2010/06/26

Capítulo 7. Letra incógnita


Después de lavarse la cara de nuevo, se decidió a abrir las cartas. Rasgaba los sobres con parsimonia y no ponía demasiada atención en el contenido. Todas eran formalidades, facturas, avisos e informaciones. Nada personal. Sólo Christian enviaba cartas verdaderas, en tinta azul y con retazos de alma impresos entre líneas.

En la factura del teléfono se puso a escribir nombres y más nombres. Esto le serviría para revisar a fondo su colección y para saber cuantos contactos telefónicos se habían perdido bajo los pilares del viaducto. Iba apuntando nombres propios y subrayando los que creía que formaban parte de su agenda telefónica. Se dio cuenta, al cabo de un rato, de que algunos contactos serían irrecuperables. La desazón le provocó una leve taquicardia. Tendría que contestar al teléfono sin saber quién llamaba, iría recuperando nombres y números progresivamente con una especie de tenue pánico: el miedo de coger el teléfono sin saber a quién encontraría al otro lado. Esta sensación le ponía nervioso, pero la pérdida del móvil traería esta y otras complicaciones.

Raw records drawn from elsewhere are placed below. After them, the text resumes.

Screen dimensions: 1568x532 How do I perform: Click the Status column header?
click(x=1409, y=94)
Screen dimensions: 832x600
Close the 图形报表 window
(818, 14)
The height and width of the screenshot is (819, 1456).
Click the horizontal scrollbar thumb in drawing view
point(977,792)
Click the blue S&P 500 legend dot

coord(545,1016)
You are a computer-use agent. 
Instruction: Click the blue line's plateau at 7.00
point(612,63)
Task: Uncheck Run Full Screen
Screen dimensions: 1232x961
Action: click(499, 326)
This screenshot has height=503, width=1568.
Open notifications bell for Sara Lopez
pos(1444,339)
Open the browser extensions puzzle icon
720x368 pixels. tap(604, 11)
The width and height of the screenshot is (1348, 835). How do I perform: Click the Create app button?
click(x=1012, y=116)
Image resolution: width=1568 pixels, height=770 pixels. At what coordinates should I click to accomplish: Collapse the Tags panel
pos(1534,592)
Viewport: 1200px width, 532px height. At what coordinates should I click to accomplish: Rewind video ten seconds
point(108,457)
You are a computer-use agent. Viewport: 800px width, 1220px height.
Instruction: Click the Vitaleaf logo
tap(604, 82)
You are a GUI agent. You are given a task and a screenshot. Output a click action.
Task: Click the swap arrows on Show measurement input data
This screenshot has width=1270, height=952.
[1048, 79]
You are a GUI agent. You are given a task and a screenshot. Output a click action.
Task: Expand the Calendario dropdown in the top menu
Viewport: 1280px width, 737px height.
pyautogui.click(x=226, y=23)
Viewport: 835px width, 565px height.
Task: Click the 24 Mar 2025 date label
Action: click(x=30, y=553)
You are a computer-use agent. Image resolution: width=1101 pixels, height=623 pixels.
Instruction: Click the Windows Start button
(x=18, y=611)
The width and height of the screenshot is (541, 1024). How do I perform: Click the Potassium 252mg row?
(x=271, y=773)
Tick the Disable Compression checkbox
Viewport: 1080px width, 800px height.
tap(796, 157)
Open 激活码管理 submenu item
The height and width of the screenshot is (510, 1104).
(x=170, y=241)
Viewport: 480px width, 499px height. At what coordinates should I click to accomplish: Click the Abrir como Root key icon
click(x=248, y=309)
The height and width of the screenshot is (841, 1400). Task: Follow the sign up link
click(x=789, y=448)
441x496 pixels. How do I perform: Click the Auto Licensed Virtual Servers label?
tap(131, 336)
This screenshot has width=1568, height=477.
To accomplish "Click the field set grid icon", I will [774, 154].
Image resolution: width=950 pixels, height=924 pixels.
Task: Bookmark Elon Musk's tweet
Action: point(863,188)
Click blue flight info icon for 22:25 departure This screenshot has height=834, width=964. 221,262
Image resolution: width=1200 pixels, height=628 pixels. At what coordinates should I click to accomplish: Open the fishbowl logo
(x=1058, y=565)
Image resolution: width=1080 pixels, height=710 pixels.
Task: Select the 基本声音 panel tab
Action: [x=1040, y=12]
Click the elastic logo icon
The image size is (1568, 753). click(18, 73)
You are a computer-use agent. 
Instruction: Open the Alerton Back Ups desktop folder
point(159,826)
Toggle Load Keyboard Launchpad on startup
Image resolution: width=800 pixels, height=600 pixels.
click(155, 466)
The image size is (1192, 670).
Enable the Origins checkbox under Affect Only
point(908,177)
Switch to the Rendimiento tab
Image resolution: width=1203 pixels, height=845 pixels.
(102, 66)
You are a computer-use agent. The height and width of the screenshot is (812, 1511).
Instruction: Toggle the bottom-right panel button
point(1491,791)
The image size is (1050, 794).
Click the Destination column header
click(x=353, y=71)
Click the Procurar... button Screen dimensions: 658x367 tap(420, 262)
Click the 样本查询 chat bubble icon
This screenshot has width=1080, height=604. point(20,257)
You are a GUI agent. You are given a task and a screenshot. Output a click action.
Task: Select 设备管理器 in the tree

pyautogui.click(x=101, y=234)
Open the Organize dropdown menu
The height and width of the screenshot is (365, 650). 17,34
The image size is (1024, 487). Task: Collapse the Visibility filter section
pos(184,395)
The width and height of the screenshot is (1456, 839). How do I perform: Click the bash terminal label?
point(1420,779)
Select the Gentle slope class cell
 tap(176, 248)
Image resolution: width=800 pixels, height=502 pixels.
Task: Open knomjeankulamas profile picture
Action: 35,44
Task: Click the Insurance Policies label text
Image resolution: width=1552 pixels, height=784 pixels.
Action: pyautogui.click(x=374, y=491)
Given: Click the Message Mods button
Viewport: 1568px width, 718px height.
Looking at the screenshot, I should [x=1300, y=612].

Había iniciales para todos los cajones, menos para uno… Había un centenar de nombres subrayados, un buen número de contactos perdidos quién sabe si definitivamente, en algún caso. Gente del trabajo, amigos, familiares, personas, personajes y personalidades… Pero nadie, absolutamente nadie cuyo nombre comenzase por aquella letra. Conoce gente de muchos países. Nombres extranjeros y grafías imposibles. Pero nadie comenzaba por …

- ¡Qué extraño! – se dijo… A ver, un pequeño esfuerzo… seguro que hay alguien…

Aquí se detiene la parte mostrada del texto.